Role of arachidonate metabolites in C5a-induced bronchoconstriction

The complement cleavage product, C5a, causes a bronchoconstriction in the guinea pig as evidenced by a decrease in dynamic lung compliance and an increase in pulmonary resistance. Previous studies had demonstrated that the antihistamine pyrilamine and the cyclooxygenase inhibitor indomethacin inhibited the C5a-induced bronchoconstriction but the leukotriene (LT)D₄ antagonist L-649,923 did not. As an extension of those studies, the purpose of the present study was to determine the contribution of specific cyclooxygenase products and/or LTB₄ in mediating C5a-induced bronchoconstriction. To assess the role of the various potential mediators, plasma levels of thromboxane (TX)B₂, prostaglandin (PG)D₂ and PGF(2alpha) were monitored.

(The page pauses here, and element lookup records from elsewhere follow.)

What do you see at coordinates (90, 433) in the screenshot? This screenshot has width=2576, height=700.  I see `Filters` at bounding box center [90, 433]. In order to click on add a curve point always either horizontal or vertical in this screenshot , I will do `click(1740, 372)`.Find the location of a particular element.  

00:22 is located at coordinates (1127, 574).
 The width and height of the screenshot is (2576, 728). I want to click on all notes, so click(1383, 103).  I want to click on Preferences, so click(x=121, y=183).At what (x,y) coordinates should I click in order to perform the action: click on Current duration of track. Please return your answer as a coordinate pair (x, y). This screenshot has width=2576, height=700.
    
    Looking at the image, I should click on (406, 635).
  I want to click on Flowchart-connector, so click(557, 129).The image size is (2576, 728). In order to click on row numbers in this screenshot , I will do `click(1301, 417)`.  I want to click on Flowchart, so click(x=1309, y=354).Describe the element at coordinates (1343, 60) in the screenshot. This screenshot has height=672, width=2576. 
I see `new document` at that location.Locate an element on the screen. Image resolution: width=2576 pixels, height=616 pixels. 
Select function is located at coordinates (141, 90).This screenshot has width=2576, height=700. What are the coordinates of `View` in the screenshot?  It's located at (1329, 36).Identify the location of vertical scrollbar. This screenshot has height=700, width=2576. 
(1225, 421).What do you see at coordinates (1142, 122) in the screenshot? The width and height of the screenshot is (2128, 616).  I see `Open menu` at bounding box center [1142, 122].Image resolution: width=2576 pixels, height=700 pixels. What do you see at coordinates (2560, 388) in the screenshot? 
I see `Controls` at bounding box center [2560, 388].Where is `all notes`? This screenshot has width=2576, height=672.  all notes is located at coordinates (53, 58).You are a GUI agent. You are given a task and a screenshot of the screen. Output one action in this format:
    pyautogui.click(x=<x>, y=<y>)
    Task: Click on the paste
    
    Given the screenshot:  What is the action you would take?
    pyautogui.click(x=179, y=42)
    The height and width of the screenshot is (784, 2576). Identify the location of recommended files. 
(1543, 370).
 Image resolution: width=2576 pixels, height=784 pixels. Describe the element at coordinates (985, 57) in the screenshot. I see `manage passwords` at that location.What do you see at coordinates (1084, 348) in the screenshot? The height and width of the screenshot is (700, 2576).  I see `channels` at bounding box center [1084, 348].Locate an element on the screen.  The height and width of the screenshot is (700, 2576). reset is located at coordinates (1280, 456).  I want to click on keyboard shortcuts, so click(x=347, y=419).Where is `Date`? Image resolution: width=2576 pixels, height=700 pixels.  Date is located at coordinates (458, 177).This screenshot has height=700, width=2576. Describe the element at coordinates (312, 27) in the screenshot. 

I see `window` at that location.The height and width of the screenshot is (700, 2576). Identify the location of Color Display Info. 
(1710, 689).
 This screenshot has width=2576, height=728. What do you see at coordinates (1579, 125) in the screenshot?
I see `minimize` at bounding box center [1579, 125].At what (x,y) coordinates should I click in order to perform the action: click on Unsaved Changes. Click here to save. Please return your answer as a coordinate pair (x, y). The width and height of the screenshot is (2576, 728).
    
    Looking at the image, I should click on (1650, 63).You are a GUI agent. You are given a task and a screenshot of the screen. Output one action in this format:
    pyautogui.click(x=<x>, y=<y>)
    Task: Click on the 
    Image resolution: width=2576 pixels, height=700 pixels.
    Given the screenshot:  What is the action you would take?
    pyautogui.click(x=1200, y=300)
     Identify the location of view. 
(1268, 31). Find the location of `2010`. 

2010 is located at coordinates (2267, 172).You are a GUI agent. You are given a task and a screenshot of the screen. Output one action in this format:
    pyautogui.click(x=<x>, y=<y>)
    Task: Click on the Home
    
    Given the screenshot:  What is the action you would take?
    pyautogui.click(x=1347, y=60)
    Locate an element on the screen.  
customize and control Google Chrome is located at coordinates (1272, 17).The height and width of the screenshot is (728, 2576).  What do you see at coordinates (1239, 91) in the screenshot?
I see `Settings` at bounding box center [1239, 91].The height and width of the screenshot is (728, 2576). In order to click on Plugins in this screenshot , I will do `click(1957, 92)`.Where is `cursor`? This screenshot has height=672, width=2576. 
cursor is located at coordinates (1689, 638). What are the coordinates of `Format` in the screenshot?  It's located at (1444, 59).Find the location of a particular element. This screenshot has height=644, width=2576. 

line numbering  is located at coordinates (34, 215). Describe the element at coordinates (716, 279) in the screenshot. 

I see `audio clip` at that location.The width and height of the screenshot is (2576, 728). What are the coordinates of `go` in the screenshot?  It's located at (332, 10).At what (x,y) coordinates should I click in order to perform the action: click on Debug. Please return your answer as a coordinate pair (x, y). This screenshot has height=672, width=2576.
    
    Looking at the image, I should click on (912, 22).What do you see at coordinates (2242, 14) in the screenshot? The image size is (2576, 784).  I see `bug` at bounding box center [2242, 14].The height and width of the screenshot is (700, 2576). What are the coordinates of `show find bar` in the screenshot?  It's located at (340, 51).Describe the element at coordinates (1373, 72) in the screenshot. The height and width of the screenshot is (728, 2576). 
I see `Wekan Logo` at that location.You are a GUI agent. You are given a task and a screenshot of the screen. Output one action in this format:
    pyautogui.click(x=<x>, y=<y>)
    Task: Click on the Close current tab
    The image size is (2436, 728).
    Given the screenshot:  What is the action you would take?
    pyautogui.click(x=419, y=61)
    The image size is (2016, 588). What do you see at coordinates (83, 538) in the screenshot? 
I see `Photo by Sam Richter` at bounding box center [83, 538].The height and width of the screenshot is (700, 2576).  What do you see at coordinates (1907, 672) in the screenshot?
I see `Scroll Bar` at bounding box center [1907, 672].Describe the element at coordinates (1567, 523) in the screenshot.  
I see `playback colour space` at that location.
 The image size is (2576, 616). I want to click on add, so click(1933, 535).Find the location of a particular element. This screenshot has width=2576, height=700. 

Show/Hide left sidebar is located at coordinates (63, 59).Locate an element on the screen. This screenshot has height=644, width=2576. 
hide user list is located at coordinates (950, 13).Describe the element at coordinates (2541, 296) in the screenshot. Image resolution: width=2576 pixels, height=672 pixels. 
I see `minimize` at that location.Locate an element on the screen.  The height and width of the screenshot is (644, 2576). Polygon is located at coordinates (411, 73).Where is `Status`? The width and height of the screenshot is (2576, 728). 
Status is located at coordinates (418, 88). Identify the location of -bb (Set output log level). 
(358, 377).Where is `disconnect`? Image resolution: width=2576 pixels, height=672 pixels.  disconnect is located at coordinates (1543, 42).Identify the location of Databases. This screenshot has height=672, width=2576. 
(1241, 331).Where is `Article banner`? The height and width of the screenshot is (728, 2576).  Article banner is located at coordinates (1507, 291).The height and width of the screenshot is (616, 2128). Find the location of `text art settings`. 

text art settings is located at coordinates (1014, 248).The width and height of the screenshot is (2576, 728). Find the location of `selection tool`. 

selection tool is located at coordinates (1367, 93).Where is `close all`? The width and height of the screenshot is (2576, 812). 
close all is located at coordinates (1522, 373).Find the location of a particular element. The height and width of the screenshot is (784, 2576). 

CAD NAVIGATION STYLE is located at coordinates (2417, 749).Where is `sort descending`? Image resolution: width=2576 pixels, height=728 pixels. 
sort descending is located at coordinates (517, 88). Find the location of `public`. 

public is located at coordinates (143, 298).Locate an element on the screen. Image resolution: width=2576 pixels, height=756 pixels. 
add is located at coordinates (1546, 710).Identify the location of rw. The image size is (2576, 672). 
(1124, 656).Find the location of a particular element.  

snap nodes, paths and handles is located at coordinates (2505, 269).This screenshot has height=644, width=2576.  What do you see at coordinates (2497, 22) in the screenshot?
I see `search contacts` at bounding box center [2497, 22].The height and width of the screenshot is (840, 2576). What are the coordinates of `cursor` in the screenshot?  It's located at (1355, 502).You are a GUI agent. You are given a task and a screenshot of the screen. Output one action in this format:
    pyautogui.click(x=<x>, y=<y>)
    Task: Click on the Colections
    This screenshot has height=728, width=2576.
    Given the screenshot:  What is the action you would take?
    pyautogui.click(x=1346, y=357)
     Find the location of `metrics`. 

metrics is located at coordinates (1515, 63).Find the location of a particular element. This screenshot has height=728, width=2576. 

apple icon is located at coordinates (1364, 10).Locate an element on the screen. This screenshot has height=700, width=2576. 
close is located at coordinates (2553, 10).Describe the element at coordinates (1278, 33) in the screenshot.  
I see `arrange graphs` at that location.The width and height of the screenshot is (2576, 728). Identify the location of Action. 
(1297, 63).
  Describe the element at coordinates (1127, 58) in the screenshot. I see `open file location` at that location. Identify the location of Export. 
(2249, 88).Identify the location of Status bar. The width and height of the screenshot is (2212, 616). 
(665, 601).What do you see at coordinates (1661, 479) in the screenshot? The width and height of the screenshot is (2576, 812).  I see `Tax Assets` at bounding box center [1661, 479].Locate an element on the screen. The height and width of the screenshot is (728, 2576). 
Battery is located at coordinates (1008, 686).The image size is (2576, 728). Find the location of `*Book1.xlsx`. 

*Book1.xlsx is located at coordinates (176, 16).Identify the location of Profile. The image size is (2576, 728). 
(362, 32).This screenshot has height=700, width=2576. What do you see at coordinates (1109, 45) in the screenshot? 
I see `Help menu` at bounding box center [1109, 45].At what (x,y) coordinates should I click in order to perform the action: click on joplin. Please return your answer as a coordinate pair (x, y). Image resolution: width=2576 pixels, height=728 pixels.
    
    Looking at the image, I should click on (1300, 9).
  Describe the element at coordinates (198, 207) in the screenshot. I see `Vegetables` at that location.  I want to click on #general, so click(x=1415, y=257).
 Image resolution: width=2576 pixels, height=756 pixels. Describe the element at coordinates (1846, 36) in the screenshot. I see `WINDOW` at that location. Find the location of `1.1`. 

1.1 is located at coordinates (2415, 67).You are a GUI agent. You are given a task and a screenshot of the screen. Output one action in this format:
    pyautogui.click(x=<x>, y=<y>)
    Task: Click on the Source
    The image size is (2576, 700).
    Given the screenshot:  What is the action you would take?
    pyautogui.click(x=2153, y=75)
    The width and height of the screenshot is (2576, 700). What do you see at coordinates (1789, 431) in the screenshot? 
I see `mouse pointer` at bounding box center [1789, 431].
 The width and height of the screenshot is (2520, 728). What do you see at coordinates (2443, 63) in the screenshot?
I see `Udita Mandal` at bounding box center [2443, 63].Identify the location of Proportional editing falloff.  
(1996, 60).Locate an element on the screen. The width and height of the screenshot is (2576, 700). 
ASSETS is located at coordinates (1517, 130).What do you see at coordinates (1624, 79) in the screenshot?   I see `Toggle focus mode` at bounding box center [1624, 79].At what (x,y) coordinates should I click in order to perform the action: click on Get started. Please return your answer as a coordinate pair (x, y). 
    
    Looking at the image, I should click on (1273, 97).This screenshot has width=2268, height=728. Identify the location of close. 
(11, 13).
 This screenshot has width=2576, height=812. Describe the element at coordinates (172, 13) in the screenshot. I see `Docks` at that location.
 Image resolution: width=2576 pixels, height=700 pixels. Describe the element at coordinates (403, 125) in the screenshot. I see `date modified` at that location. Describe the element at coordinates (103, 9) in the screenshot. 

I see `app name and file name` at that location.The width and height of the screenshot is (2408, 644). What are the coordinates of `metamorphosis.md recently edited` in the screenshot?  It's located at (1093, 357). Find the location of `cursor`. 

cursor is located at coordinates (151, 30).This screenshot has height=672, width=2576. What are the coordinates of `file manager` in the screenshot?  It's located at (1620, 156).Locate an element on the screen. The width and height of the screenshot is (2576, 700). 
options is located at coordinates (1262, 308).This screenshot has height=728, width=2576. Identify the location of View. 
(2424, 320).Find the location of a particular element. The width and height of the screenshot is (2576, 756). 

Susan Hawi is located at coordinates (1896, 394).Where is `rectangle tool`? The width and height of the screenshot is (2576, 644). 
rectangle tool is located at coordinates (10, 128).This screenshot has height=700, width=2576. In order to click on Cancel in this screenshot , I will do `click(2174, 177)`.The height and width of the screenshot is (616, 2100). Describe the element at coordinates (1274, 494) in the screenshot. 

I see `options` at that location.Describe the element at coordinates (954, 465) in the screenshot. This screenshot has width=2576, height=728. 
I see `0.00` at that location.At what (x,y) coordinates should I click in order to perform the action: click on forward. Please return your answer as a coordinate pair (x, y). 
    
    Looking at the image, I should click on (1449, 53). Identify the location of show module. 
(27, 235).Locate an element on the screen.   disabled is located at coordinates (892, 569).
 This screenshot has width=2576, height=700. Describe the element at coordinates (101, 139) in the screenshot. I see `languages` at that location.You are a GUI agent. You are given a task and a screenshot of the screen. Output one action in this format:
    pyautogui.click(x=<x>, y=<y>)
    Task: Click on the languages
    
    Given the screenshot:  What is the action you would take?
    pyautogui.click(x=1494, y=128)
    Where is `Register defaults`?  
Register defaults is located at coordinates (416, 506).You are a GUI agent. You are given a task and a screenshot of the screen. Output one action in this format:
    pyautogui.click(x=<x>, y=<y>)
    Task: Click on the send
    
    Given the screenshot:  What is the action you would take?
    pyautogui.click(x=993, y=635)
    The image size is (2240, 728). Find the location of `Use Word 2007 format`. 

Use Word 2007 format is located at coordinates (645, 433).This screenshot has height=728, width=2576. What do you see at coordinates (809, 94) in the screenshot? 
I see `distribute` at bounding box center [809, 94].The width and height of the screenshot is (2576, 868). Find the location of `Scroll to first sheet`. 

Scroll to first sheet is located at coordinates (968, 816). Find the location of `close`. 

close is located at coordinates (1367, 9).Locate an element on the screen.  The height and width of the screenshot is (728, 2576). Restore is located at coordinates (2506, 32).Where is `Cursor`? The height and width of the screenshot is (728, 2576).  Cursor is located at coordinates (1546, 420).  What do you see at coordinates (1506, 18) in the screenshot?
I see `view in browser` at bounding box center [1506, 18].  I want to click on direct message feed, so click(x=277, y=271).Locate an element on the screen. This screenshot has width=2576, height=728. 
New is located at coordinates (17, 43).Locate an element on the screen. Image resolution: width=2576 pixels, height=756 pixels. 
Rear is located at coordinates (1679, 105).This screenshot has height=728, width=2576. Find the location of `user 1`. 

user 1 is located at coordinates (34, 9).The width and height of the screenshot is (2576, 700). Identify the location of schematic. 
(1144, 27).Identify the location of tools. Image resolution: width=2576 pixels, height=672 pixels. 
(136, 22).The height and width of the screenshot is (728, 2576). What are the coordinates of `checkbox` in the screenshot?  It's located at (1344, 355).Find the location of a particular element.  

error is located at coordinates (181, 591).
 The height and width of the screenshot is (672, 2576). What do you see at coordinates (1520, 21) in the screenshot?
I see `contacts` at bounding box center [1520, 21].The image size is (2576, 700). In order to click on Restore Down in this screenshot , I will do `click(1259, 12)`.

In addition, guinea pigs were treated either with the TX synthetase inhibitor U-63557A, treated with the TX receptor antagonist SQ 29,548 or made tachyphylactic to the bronchoconstrictor actions of LTB₄. C5a challenge caused an increase in plasma concentrations of TXB₂, which peaked before the maximum of the bronchoconstriction. However, no significant increase in plasma concentrations of PGD₂ or PGF(2alpha) was seen. Both U-63557A at 80 mg/kg and SQ 29,548 significantly inhibited the C5a-induced bronchoconstriction, whereas 10 mg/kg of U-63557A did not. The inability of 10 mg/kg of U-63557A to inhibit the response could be explained by both incomplete inhibition of TX synthesis as well as possible by the increased plasma concentrations of the potent bronchoconstrictor PGD₂, which occurred with C5a challenge in the presence of U-63557A. In animals tachyphylactic to LTB₄, the maximum of the C5a-induced bronchoconstriction was no different from control. Thus, the results of these studies indicate that the C5a-induced decrease in dynamic lung compliance and increase in pulmonary resistance is due primarily to TX generation wtihout a major contribution by LTB₄.